Ein Team von Forscher:innen der Central European University (CEU) und des Complexity Science Hub (CSH) erstellte mit Hilfe von Berechnungswerkzeugen, die Daten aus Erhebungen sowie Daten und Bilder aus öffentlichen Quellen wie Google und Meta (Facebook) zusammenführen, detailliertere Karten zur Dokumentation von Armut.

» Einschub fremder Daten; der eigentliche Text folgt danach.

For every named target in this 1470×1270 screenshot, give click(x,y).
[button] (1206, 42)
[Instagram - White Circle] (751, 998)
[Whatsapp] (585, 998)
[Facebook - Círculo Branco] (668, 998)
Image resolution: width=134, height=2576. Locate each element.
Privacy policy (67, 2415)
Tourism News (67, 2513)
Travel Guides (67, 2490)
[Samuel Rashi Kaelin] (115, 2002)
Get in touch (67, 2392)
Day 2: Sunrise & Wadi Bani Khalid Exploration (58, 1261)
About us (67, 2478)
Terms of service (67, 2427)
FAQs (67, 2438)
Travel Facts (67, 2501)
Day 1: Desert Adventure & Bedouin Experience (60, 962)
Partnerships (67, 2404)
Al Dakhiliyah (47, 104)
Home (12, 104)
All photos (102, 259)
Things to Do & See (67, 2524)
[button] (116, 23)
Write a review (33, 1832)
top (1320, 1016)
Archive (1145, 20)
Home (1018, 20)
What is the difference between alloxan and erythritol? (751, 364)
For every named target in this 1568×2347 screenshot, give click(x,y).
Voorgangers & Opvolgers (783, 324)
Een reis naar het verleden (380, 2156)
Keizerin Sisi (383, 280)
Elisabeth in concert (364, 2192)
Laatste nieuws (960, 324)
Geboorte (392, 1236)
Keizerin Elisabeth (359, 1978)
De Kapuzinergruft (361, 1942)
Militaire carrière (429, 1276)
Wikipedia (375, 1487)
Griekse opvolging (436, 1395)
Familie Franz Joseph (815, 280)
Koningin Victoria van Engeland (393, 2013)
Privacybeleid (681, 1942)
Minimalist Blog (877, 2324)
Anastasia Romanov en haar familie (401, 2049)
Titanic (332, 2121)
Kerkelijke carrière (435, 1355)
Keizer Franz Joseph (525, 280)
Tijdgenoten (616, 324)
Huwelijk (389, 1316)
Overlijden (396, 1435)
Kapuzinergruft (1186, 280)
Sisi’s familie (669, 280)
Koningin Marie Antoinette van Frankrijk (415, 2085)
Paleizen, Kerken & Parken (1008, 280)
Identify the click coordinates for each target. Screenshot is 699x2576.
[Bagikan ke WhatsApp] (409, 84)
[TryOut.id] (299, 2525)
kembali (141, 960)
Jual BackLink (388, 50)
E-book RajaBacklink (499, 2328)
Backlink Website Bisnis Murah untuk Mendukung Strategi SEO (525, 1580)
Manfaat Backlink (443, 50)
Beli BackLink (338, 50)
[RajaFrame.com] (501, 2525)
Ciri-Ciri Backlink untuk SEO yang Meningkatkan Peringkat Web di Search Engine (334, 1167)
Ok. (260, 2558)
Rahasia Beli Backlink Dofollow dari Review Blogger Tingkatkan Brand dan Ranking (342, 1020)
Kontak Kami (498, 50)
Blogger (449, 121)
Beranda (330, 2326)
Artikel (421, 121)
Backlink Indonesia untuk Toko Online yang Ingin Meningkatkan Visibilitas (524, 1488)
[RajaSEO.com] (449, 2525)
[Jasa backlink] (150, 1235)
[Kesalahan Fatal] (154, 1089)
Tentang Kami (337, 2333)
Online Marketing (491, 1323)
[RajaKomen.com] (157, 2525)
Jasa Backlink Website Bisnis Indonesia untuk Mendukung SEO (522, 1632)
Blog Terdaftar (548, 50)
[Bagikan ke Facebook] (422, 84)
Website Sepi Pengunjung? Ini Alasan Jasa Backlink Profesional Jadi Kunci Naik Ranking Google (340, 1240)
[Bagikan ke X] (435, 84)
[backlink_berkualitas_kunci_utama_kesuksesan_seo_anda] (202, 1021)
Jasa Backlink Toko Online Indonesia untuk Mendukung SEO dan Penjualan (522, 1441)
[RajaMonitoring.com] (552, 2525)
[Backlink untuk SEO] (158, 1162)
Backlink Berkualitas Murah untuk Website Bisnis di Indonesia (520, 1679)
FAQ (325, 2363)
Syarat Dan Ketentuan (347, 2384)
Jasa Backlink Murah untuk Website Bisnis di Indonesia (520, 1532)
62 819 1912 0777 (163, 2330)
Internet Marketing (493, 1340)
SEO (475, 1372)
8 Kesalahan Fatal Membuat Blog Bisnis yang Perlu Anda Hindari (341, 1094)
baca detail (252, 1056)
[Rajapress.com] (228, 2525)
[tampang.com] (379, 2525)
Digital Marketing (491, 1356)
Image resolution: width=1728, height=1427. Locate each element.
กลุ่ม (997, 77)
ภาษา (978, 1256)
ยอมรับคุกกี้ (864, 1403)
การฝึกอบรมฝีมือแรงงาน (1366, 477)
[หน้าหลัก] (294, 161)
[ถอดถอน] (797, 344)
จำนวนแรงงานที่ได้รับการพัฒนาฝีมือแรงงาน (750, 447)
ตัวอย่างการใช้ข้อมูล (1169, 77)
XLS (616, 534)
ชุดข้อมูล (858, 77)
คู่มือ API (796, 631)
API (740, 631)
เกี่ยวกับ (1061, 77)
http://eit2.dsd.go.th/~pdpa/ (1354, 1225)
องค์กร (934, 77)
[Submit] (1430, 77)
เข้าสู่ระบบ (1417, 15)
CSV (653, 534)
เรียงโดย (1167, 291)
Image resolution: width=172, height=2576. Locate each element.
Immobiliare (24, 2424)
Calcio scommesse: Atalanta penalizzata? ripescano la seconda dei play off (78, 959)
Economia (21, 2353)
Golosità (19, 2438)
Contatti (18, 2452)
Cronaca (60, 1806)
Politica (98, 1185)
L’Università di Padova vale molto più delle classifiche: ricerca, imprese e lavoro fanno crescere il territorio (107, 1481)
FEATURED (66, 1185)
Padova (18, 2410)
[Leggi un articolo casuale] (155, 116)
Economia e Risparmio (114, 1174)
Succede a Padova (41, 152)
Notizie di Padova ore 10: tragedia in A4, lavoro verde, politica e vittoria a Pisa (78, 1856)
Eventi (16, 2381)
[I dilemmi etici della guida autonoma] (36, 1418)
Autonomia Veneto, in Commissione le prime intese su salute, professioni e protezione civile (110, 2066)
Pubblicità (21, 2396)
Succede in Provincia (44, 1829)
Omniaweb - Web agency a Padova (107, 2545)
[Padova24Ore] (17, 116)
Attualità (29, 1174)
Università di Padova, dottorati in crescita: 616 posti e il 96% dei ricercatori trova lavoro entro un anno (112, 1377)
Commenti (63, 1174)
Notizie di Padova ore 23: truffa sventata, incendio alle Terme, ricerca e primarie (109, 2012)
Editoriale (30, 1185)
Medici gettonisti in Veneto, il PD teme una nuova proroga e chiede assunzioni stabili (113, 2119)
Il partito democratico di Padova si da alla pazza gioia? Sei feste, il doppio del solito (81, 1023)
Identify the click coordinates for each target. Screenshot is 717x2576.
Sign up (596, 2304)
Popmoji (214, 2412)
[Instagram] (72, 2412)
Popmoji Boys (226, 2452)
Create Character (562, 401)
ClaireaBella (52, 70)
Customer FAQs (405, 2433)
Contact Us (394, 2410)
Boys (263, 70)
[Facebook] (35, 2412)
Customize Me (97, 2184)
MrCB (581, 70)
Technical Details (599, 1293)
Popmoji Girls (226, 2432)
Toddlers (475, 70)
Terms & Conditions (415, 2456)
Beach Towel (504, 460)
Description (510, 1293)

Die Karten („Poverty Maps“) für Sierra Leone und Uganda, zwei afrikanische Länder südlich der Sahara mit extremer Armut, werden Anfang Mai auf der Webkonferenz (ACM) in Texas, USA, vorgestellt.
Seit Jahren verlassen sich politische Entscheidungsträger:innen, Planer:innen und Forscher:innen auf Erhebungen und Volkszählungsdaten, um Armut zu erfassen und darauf zu reagieren. „Das Sammeln dieser Informationen kann jedoch zeitaufwändig und teuer sein
“, erklärt Lisette Espín-Noboa, Postdoc am CSH und an der CEU, die Erstautorin der Studie. „Und bei einer Volkszählung werden schwer erreichbare, abgelegene Gebiete möglicherweise nicht erfasst.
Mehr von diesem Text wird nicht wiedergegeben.